The Comfort of Silence

by Emily Trama

Silence can be many things: peaceful, relaxing, comforting. However, silence can also be terrifying, stressful or even deafening. How can silence be deafening? We often try to fill silence when we look at it as a void. When we see a void, our instinct is to fill it, to flood it. We fill our ears with music, white noise, friends’ voices… anything to distance ourselves from the sound of nothing.

I think this is because silence is never truly pure; instead, it leaves our minds with no barricade of sound to block it from making us aware of our thoughts. So what do we do? We often want to rush through our lives and keep busy to avoid it. Now we are overwhelmed, deafened by our worries and anxieties over avoiding our stresses and anxieties.

Silence can pass the time just as much as the business we force ourselves into to avoid it. Think about all the times you drifted off, staring at something but fixated on nothing. When our vision blurs, and our gaze softens, so do our minds, and we begin thinking. Thinking is the origin of our aversion to silence. The fear that lies behind the mask of silence is the monster we have fabricated from our fear of thinking. Being left alone with our thoughts is what truly strikes us with grief. When we are afraid of our thoughts, we are afraid of ourselves, and there is no health, growth or prosperity in that. 

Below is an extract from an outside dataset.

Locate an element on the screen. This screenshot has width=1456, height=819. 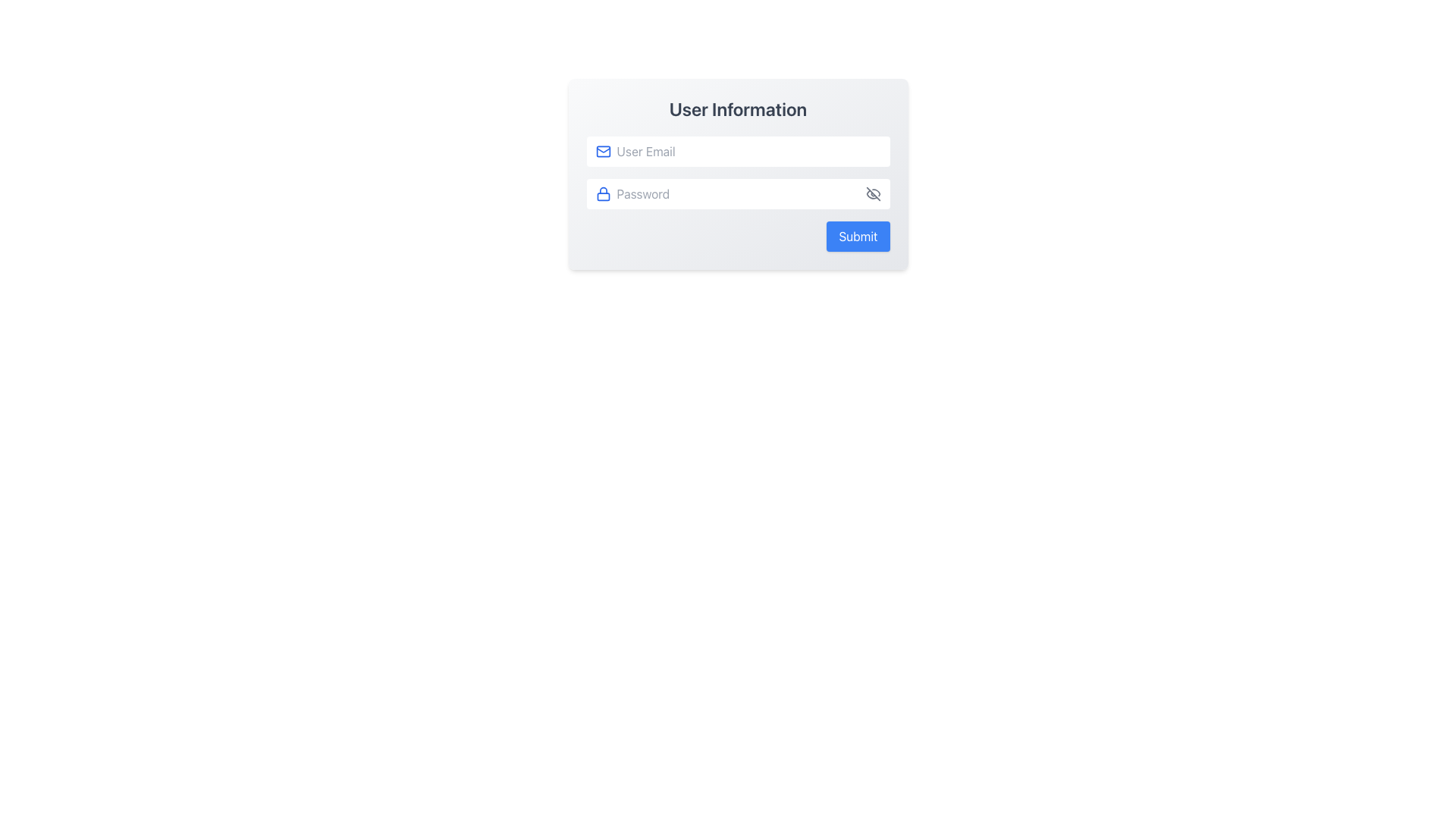
the main body of the lock icon, which is a simple rectangular shape located to the left of the 'Password' input field is located at coordinates (602, 196).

All of our thoughts are organic, homegrown in our own minds. Even the ones we try to force come with the full awareness that we are making ourselves say that in our minds. They bubble up to the surface for a reason. Imagine yourself in a room with no windows or doors and picture each of your thoughts written on their own pieces of paper. Now, imagine taking the first thought, crumpling it up and throwing it into the corner of the room. If you keep doing that for every thought that comes in front of you, what will happen? Eventually, balls of paper will fill the room and you will have nowhere to go. You are then forced to deal with all of the thoughts at once. You could have done this one at a time when the thoughts came to you in the first place.

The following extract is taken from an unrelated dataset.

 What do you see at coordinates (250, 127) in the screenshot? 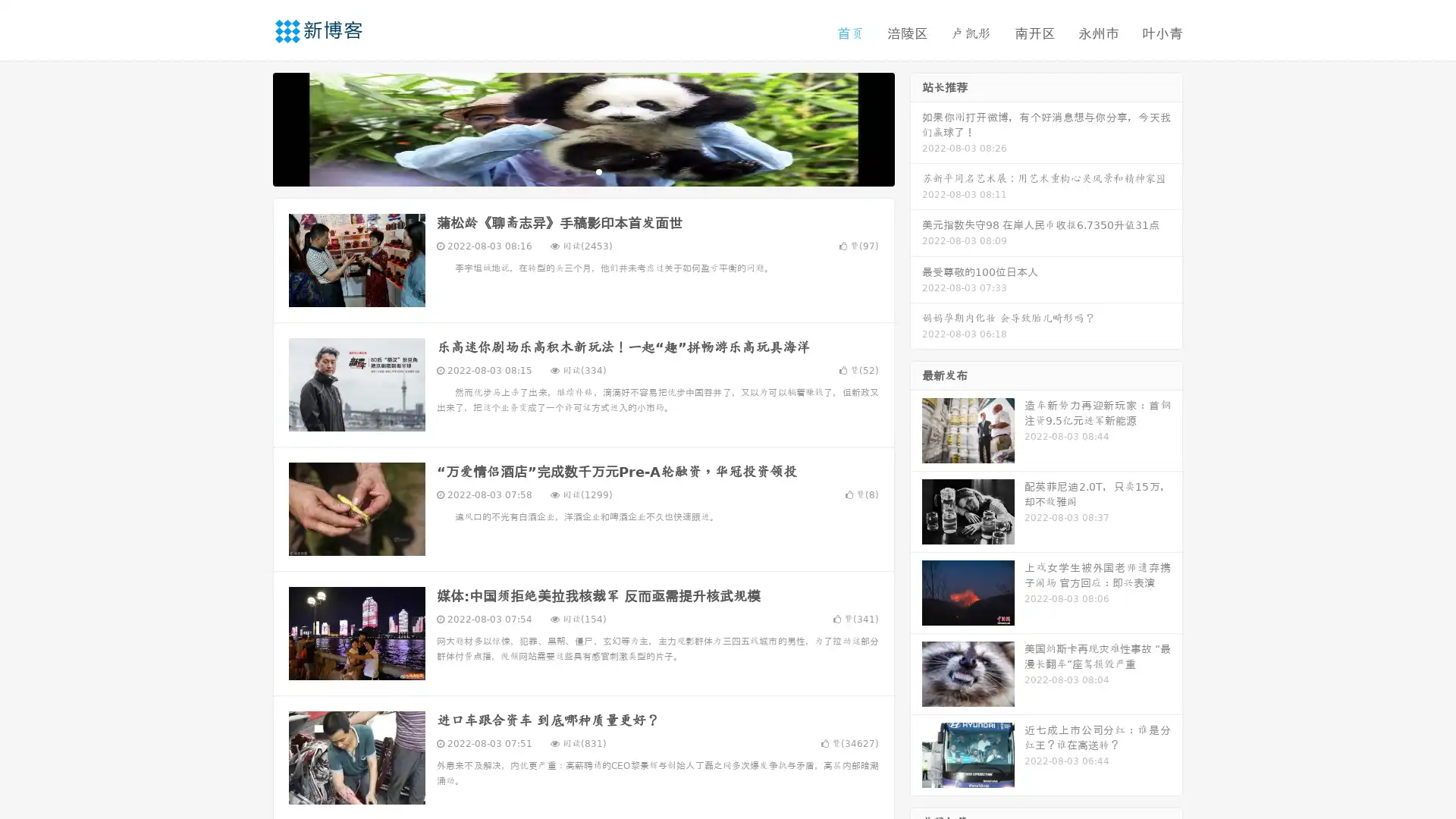
I see `Previous slide` at bounding box center [250, 127].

When everything is silent, and we are left with no important tasks, conversations or work, we are supposed to find time to deal with our thoughts. Maybe now and then, a small pile builds up in the corner when we need to be busy and distracted from paying attention to them. But, when a wave of no sound comes along, we must ride it and recognize, understand and appreciate our thoughts. When there is no sound around me, I should not ignore the sound within. 

What are you thinking about? We learn a lot about ourselves in these moments: what brings us pain, pleasure, anxiety, elation, depression, happiness, anger, love… Now find your breath. We always come back to the breath to keep ourselves from over-thinking. It is like a pause in a sentence to keep us from becoming overwhelmed with a story. Many of us, including myself, fear silence and thinking because we know we are our own worst enemies. We know that we will think a little, maybe even enjoy the short bliss, but will eventually begin to pick those thoughts apart past their core meaning and twist it around until it is no longer true to ourselves. Remember: Nowhere to go, nothing to do. Just breathe.

In moments of silence, find somewhere to lay or sit comfortably. Close your eyes and allow your mind to wander. Keep your breath steady and present, but somewhat shallow. Allow your thoughts to surface softly; if a thought is too painful, move on but keep it close by for a later time. Allow the thoughts to drift in and out as they please until you are no longer comfortable. Take a break for a minute, hour, day or week, but continue until silence becomes a comfort rather than a last resort.

Being comfortable in silence is not easy. It is something we learn how to do on our own will to better our quality of life. In the end, we are our thoughts and that is something we will always be. We must take care of them so we can take care of ourselves. Recognize yourself, understand yourself and appreciate yourself.